The SMTM authors appear to have conceded this point:

Our use of the term followed our source, and while it’s natural that people misunderstood the term to mean something more broad, let’s clarify that we didn’t intend to imply we were making claims about mountain goats, sloths, or white-tailed deer.

I appreciate this clarification. However, the claim is still included in several posts of A Chemical Hunger. This means that future readers may read “wild animals are becoming more obese” and misunderstand what the authors believe, since “wild” typically means “living in a state of nature.”

Scott’s fifth point

5. Do you agree that water has higher lithium levels at high altitudes (the opposite of what would be needed for lithium to explain the altitude-obesity correlation)?

SMTM’s response:

No. This claim is based on an analysis that contains several mistakes. 

Natália conducted an analysis of this dataset from the USGS and elevation data from Open Elevation API, and found a positive correlation of 0.46 between altitude and log(lithium concentration) in U.S. domestic-supply wells. We replicated this analysis and can confirm that’s the correlation coefficient you get. But this analysis is mistaken, for two main reasons.
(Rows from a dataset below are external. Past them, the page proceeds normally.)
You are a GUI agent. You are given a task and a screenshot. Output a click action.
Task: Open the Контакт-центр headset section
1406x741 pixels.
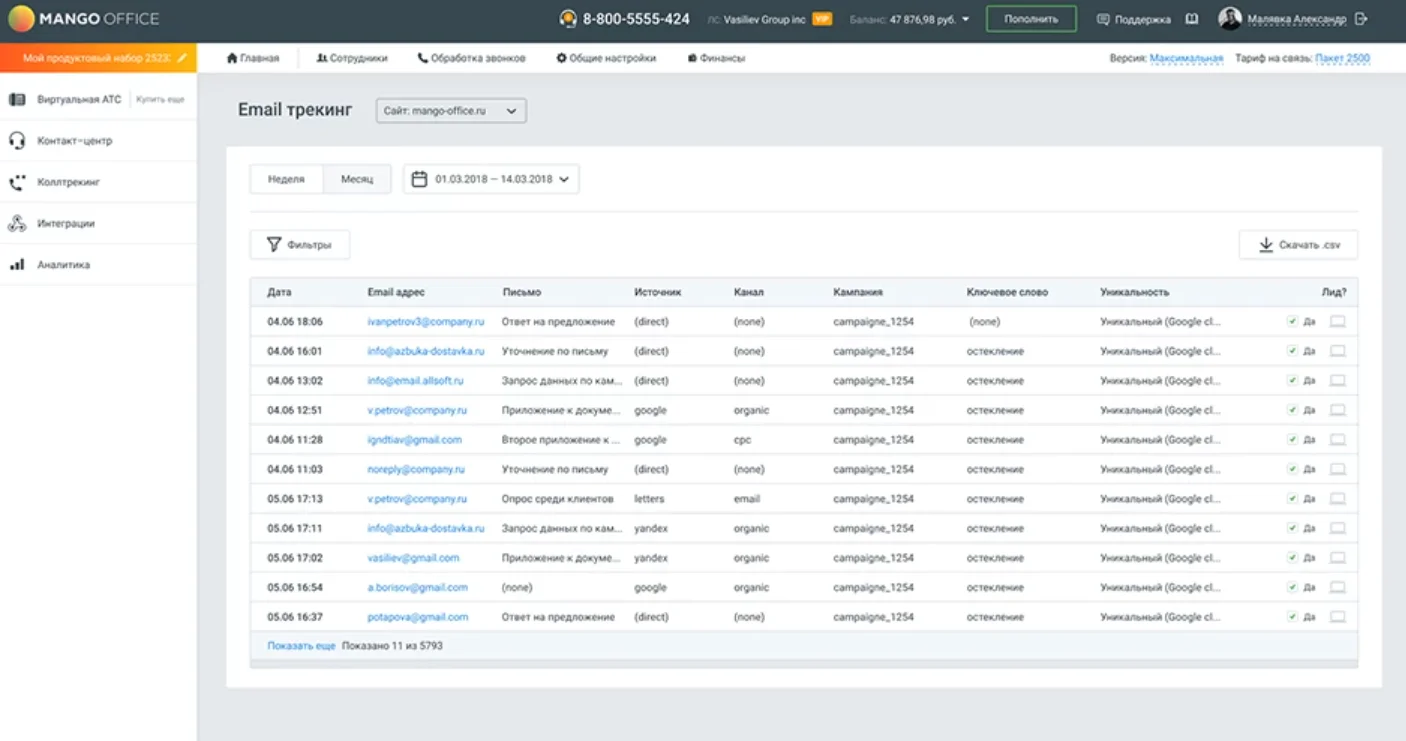(74, 141)
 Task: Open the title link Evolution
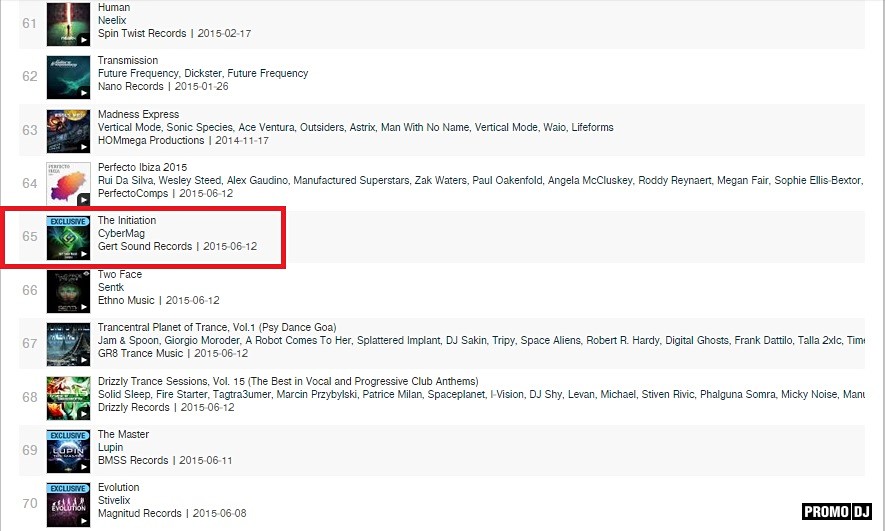pyautogui.click(x=118, y=488)
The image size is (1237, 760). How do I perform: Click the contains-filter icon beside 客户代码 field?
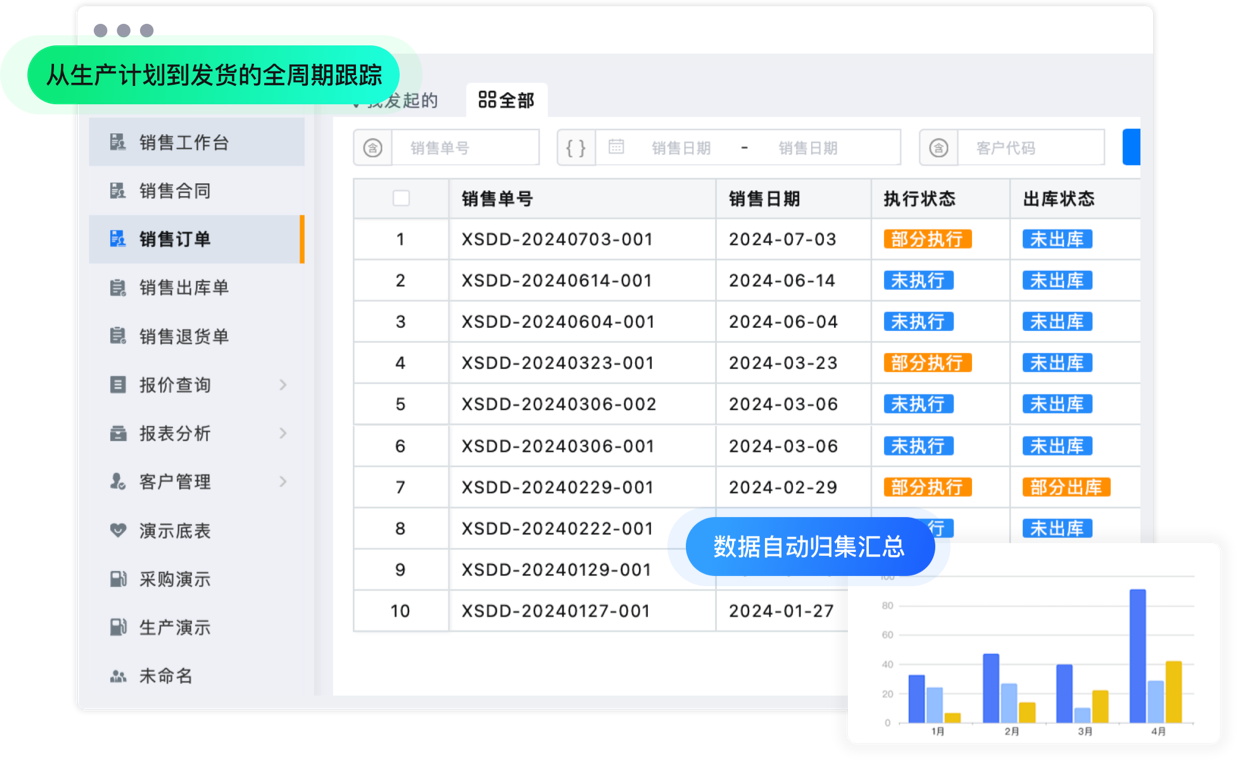938,148
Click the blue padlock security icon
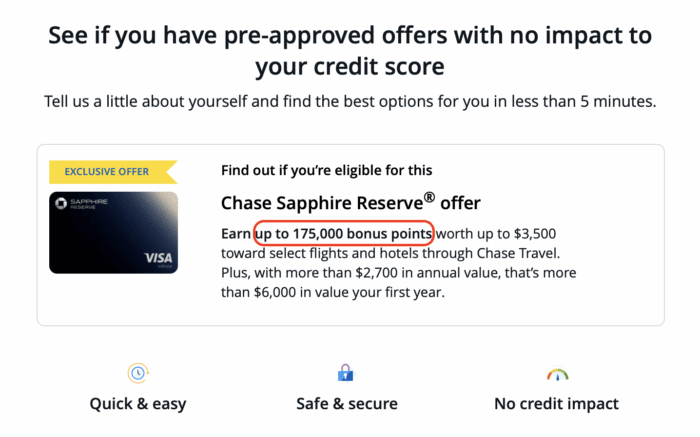Viewport: 700px width, 437px height. coord(346,373)
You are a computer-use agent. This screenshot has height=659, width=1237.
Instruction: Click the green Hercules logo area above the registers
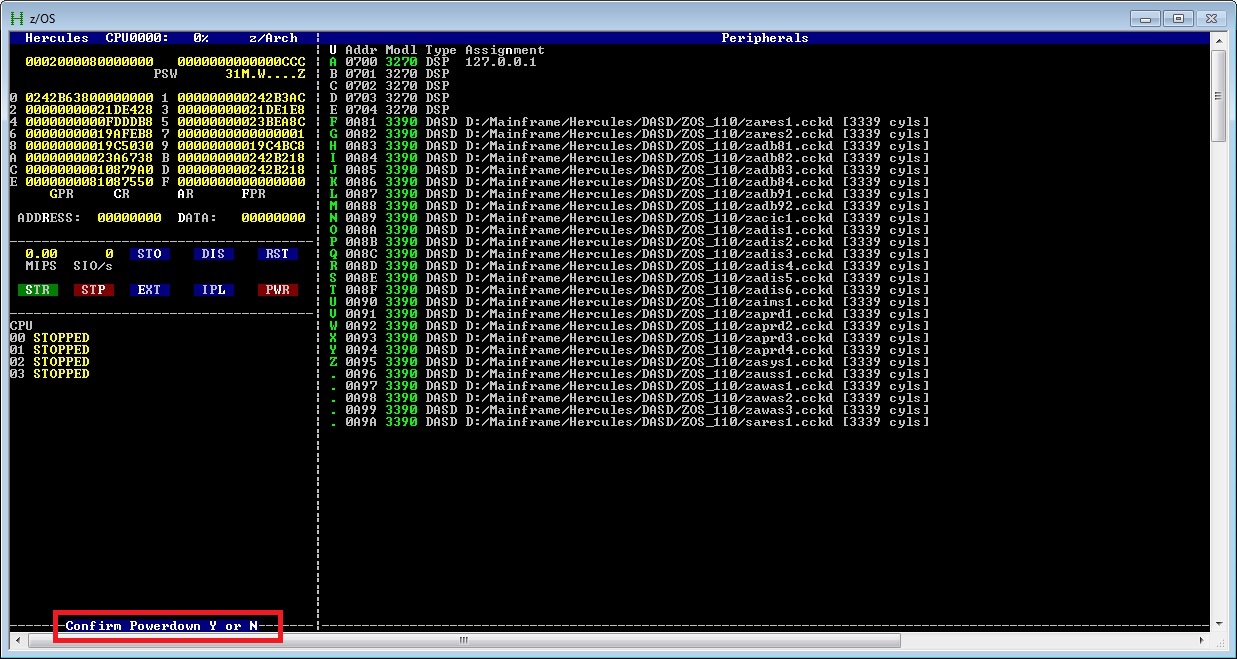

First of all, the statistical problem. Correlation tests estimate the population correlation by looking at the correlation in a random sample drawn from that population. But this sample isn’t random, and it’s not representative either. The data mostly come from Nebraska, certain parts of Texas, and the East Coast. Some states are not represented at all. Really, look at the map below; it’s so much Nebraska. Even if there is a correlation within this dataset, there’s no reason to expect it’s a meaningful estimate of the correlation in the U.S. as a whole.

While no dataset is perfect, the USGS groundwater data was the best dataset I had at the time. As I explained in my post, I used data from “all wells whose coordinates were available.” The dataset provides evidence that drinking water lithium levels are higher at higher altitudes. SMTM’s argument is that the dataset may not be representative. This decreases our confidence, but not the direction of the evidence.

Moreover, we know why lithium concentrations in water are higher at higher altitudes in the US, making it less likely that the actual real-world correlation goes the other way. As this paper explains, it is due to the geology and climate of the Mountain West.

But even if this were a random sample, this analysis would still be mistaken, because it’s a sample from the wrong population. Natália’s analysis only covers domestic-supply wells. It excludes public-supply wells, and it entirely omits surface water sources. 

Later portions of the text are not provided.